— begin ENTRIES —

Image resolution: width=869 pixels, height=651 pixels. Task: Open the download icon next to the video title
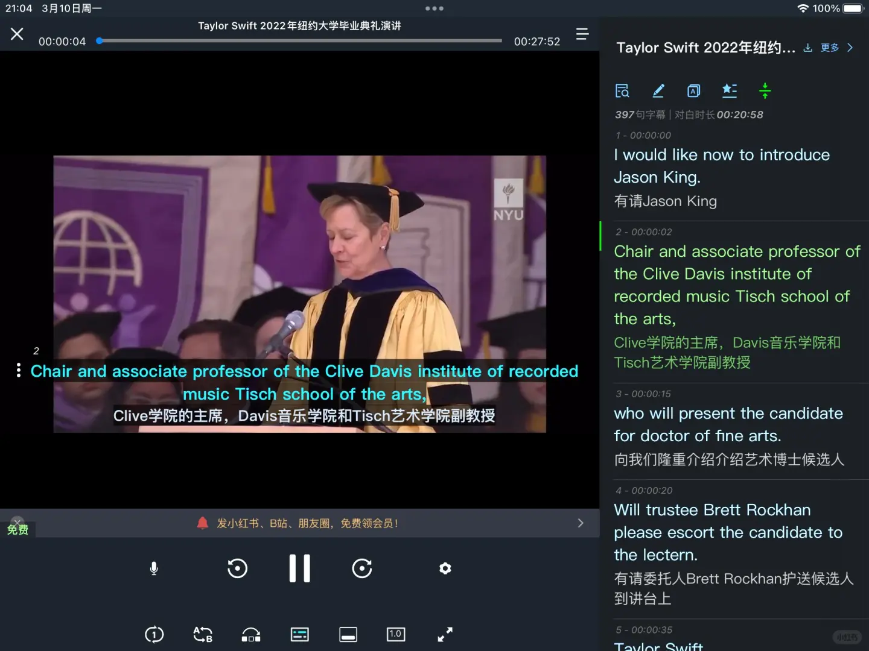[x=808, y=48]
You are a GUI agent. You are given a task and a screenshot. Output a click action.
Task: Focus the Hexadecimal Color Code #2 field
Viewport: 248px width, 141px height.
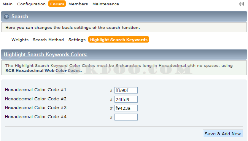[x=126, y=99]
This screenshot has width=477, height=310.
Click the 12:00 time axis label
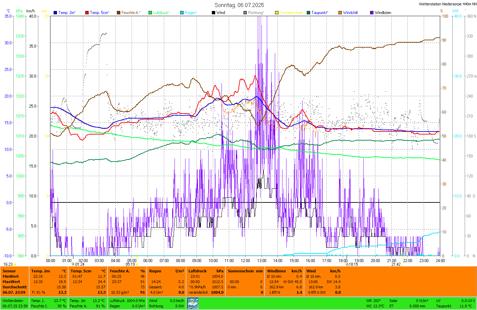tap(245, 261)
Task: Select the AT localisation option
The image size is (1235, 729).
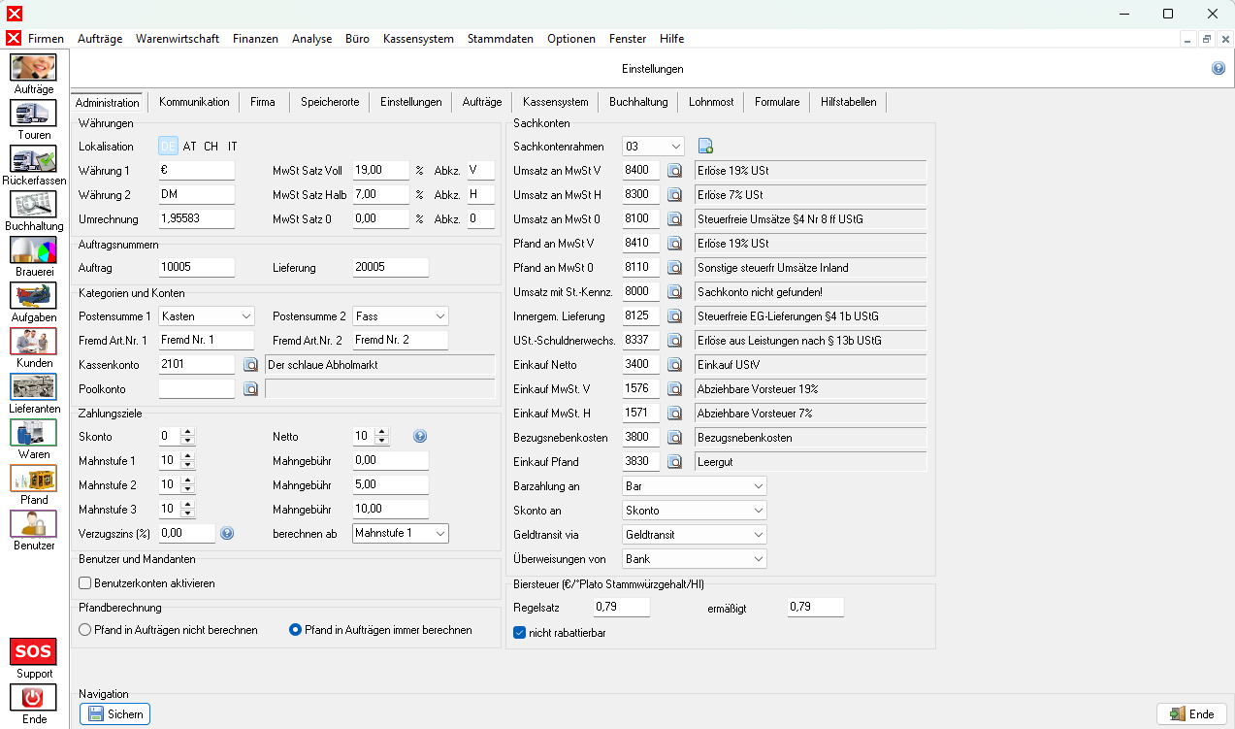Action: [189, 147]

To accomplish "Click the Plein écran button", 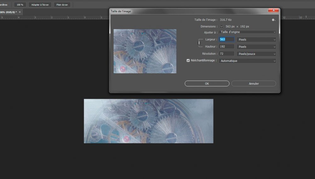I will point(62,5).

— end ENTRIES —

TASK OBJECTIVE:
How many lines of the data above contain the string "height"? Reply with the number alone.

WRITTEN RESPONSE:
3